しかし、憧れの第一志望だけはどんなに偏差値が届いていなくても受験するべきだと筆者は考えています。第一志望校に関しては80%合格ライン偏差値ではなく、50%偏差値合格ラインで考えても構いません。何のために中学受験をするのか、という基本に戻って併願パターンを組み立てるべきです。
2. 4日連続入試になるのは避ける
4日間連続入試になる日程は、原則として組まないこともポイントです。これは、小学生の体力・集中力を考慮した経験則です。ただし、合格を獲れていない場合の2月4日入試受験は除きます。同様に、2月1~3日の都内女子校入試の午前・午後の“ダブルヘッダー受験”も、体力や集中力を考慮した上で組む必要があります。3. 入試問題の出題傾向と相性が良い学校を選ぶ
記述型入試問題が得意な受験生と苦手な受験生、思考力型入試問題が得意な受験生と苦手な受験生では、入試問題の出題傾向により得点力が違ってきます。志望校の過去の入試問題を解けば、適性は自ずと見えますので、併願校は偏差値だけで判断せずに、必ず過去問を1~2年分解いて相性を見るようにしましょう。そうすれば受験生の負担を減らすことができます。4. 受験生の性格を踏まえ、合否が与える影響を考慮して併願校を選ぶ
「受験生の性格を踏まえる」とは、入試で落ちた場合にショックを受ける子なのか、発奮して覚醒する子なのか、合格して調子に乗って失敗する子なのか、波に乗る子なのかを見極めるということです。もちろん、本番に強いかどうかなどメンタル要素も非常に含まれます。筆者の経験では、ピアノの発表会などのプレッシャーがかかる場面で失敗する子と集中力が増してうまくいく子では、併願パターンの組み方が変わります。実例を挙げると、早稲田アカデミーに通っていた、ソフトボールでピッチャーをするほど勝気な女子生徒。算数に対する取り組みがイマイチで、第一志望は女子学院。ふわふわした状態で入試初日を迎え、あまり気乗りしなかったお試し受験の1月14日の浦和明の星(1回目)で不合格。

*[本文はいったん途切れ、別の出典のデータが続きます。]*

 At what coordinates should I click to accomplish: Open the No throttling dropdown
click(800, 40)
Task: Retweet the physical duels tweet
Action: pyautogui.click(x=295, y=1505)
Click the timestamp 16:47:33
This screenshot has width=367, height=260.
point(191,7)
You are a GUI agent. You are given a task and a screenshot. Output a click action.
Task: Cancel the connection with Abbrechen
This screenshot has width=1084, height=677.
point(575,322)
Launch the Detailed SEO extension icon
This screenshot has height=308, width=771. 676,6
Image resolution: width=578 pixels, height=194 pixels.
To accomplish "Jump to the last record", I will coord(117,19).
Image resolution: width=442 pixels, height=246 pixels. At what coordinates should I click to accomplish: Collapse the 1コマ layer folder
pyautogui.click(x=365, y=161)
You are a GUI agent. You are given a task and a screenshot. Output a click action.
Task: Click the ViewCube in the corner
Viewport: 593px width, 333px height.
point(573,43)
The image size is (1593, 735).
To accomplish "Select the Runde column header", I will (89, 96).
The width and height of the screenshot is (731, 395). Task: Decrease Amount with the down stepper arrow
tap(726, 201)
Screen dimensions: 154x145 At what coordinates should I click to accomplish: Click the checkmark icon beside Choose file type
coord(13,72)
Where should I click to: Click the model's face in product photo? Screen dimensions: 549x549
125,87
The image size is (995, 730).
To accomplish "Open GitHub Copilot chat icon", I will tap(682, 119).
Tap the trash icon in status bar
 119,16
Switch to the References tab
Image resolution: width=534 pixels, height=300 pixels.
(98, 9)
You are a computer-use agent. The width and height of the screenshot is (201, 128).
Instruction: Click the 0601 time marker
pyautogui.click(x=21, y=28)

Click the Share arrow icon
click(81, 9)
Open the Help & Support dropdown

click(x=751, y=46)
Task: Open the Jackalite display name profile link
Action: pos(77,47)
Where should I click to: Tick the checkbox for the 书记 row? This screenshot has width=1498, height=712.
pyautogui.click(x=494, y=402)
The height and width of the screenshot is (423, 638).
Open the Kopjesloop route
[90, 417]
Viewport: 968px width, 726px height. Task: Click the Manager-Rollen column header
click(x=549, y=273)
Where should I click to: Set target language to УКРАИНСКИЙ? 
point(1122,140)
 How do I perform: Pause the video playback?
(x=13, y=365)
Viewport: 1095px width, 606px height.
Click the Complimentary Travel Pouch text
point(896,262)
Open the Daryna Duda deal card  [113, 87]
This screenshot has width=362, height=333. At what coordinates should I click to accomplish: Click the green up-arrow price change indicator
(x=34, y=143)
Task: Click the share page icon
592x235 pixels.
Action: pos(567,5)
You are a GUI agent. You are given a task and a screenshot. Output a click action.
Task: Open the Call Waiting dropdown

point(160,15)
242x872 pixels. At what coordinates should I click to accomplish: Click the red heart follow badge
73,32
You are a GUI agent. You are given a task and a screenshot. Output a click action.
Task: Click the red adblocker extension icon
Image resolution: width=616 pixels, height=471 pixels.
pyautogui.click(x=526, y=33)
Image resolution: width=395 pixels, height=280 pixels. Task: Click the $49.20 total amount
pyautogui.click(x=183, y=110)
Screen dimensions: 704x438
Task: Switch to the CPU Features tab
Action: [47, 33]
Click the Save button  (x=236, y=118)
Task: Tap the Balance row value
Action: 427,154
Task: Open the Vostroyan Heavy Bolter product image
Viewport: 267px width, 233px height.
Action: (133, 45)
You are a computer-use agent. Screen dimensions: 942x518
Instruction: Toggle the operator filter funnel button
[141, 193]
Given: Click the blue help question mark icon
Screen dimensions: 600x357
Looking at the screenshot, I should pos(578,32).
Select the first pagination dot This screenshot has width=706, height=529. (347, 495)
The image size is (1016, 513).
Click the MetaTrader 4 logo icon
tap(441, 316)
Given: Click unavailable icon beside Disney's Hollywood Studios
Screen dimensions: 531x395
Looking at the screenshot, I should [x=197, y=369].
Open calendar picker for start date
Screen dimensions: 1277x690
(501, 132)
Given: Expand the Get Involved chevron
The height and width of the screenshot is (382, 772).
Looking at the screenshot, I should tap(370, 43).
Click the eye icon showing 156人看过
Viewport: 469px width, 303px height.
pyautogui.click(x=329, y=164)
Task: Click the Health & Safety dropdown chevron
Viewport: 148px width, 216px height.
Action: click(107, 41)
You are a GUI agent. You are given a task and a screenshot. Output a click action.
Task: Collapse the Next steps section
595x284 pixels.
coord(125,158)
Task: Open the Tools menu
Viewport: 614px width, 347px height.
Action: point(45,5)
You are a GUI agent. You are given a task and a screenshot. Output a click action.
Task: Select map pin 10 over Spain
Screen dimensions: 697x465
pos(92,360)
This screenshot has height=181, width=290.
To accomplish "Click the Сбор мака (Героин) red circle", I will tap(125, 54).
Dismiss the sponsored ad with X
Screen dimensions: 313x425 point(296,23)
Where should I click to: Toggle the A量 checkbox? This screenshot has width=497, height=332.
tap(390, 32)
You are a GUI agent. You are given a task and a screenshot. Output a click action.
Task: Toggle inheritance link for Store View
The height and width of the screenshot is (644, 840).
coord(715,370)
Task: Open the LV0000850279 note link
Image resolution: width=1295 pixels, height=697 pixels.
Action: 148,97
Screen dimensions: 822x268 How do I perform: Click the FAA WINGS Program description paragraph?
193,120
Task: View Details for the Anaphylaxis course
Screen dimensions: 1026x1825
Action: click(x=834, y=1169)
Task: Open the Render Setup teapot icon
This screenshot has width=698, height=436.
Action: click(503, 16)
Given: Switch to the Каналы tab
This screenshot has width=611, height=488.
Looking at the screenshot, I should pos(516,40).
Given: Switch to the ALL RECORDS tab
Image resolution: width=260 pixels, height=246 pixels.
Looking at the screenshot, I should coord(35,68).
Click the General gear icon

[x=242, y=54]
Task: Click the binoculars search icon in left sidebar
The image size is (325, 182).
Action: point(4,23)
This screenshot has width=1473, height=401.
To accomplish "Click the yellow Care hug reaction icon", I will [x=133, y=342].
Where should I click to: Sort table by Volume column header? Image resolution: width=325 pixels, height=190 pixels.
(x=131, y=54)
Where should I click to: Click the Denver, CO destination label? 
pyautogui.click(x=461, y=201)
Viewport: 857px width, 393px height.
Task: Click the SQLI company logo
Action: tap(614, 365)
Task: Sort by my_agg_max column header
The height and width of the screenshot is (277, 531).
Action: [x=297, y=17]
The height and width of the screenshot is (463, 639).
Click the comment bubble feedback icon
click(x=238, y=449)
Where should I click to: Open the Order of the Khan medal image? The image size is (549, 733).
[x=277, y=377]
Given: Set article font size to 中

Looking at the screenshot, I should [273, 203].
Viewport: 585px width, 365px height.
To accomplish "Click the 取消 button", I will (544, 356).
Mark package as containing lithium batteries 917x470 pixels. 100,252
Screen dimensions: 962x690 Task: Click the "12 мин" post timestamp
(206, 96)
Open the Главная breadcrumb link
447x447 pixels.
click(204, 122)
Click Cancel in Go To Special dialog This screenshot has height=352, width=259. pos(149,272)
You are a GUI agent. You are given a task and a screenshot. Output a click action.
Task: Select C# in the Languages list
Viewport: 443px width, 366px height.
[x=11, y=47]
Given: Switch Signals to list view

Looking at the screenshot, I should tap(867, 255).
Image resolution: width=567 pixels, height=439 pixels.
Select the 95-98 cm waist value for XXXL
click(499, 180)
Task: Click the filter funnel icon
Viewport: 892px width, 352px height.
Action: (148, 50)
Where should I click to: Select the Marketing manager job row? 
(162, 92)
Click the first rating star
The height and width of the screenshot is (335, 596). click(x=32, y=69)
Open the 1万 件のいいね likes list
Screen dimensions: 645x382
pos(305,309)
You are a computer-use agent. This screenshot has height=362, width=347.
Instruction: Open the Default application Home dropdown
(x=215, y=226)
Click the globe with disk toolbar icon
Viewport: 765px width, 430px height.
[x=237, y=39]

この結果で発奮して、その後は持ち前の気の強さと集中力を発揮して過去問に取り組み、見事女子学院に合格! 早い時期に本番の受験を経験させて、受験生の覚醒を促す目的で1月14日の浦和明の星受験を筆者はすすめたわけです。ご両親は「浦和明の星に落ちて、女子学院に受かるなんてことが本当にあるんですねえ~」とびっくりされていました。リアル「二月の勝者」です。
5. できる限り受験時期を分散させる
インフルエンザ、新型コロナウイルス、ノロウイルスなどの病気にかかって実力が発揮できない場合も想定し、できる限り受験時期を分散させるとより良いでしょう。例えば、SAPIXに通っていた渋谷幕張を第一志望にしていた女子生徒。12月に受けた東葛飾の1次検査は合格したものの、1月初旬から急性胃腸炎にかかって体調を崩してしまい、浦和明の星、市川、東邦大東邦、渋谷幕張が全滅。その後体調が戻って1月30日の東葛飾2次検査には体調が戻り、何とか間に合って合格。2月2日の渋谷幕張2回は残念ながら届かず受験終了となりましたが、受験日程が違う併願パターンを組んでいたから東葛飾には合格できたわけです。
中学受験に「失敗はつきもの」と考えよう
中学受験はしょせん12歳の小学生の受験です。高校受験でも大学受験でもありません。どんなにしっかりした受験生であっても12歳の子どもの受験。うまくいけば御の字。失敗はつきものと思って併願校を選びましょう。筆者が経営する塾では、数回にわたって得心(とくしん)行くまで父母面談をして、受験生本人も家族も納得いく併願校を決めてから入試に臨んでもらいます。もちろん、生徒ひとりひとりの志望校、成績、得意・不得意分野などのファクターを把握し、1~5の全てを考慮した併願パターンを筆者自身が組んで提案します。
受験生本人と保護者と塾の3つのベクトルが一致したときに最大の成果がついてきます。何か気になることがあれば、今からでも遅くはありません。塾に相談の電話をかけてみてください。家族皆が納得できる、悔いのない中学受験ができるように粘り強く頑張りましょう!